Heroin Myths: Most Heroin Addictions Develop After Legitimate Pain Prescription Misuse
While it’s true that painkillers commonly act as a gateway to heroin addiction, those who misuse prescribed medications aren’t as likely to develop an addiction as recreational users. The National Survey on Drug Use and Health reported that, between 2013–14, more than 75% of users acquired painkillers like hydrocodone or oxycodone from friends or relatives rather than doctors. While some of these may have legitimate pain and simply were unable to get a prescription, more than likely they’re recreational users or have formed an addiction.
Heroin has certain euphoric qualities, which, unfortunately, makes it a big hit amongst America’s youth.
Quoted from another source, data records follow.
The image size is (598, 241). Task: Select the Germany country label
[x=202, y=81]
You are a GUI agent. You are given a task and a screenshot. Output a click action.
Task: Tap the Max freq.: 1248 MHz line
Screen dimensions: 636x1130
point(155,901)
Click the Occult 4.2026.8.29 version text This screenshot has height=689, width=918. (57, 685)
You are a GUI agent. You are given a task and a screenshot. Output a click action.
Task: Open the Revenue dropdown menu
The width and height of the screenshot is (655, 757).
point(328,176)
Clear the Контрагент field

When compared to prescription medications, heroin’s higher potency makes it a more attractive—and addictive—solution.
Heroin Myths: Rapid Detox is a Better Alternative to Medically Supervised Detox
If you or a loved one are struggling through heroin withdrawal effects, finding a quick fix is tempting. However, an online “solution in a box” is a dangerous way to address withdrawal symptoms.
Self-detox can be dangerous, because your body may have adverse reactions to whatever “remedy” you’re using. Plus, what’s to stop you from using when withdrawal symptoms get too difficult?
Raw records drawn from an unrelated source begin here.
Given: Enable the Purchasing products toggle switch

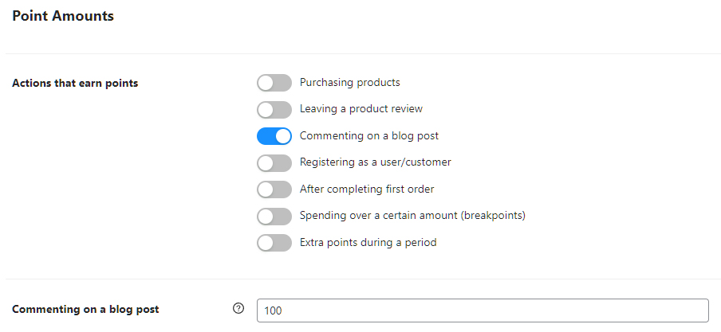Looking at the screenshot, I should tap(274, 83).
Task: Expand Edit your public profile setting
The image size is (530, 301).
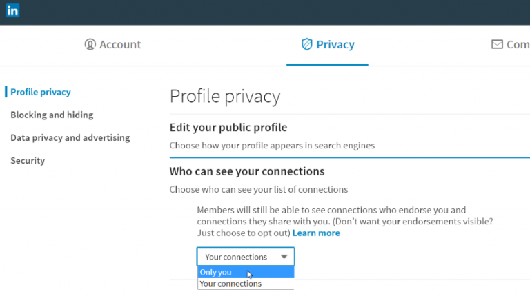Action: (228, 128)
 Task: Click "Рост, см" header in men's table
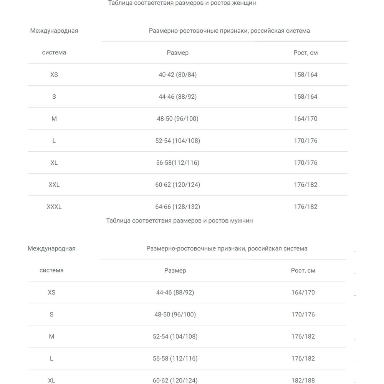(x=303, y=270)
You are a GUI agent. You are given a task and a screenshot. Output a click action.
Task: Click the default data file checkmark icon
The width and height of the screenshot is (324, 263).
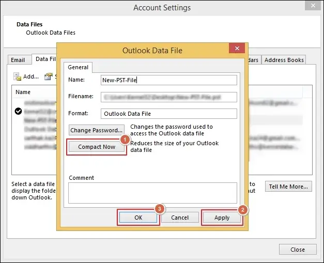point(19,111)
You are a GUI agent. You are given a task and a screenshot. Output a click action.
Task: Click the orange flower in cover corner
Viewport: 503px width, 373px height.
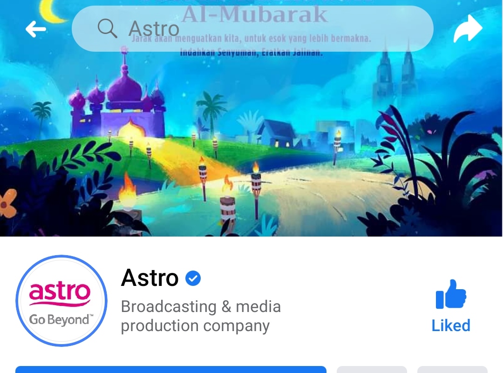click(8, 203)
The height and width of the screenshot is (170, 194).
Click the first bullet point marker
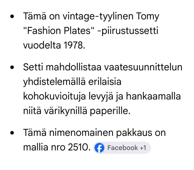tap(12, 16)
The most effective way to rid your body of those dangerous toxins is to attend a medically monitored detox, preferably at a licensed and accredited facility. While curbing your withdrawal symptoms, clinical professionals can also monitor your nutrition and stability. Following detox, a comprehensive heroin overdose treatment program can foster long-term sobriety.
Heroin Myths: “Tough Love” is the Best Approach
If someone you love is struggling with a heroin addiction, your first inclination may be to confront the person, or give him or her an ultimatum. This is often the wrong approach.
There’s a negative stigma attached to addiction, particularly with heroin. Being confrontational toward someone in active addiction could have adverse effects on your relationship.
Showing your loved one support, without enabling continued use, is the best technique to broach heroin addiction. Discuss your concerns in a non-combative manner, and emphasize how getting effective treatment could be a turning point in his or her life.
Heroin Myths: Heroin Addiction Recovery is Impossible
In the middle of active addiction, recovery can seem hopeless. However, many individuals experience recovery through inpatient and outpatient drug rehab. The best facilities offer life-changing programs that change behaviors and promote positivity.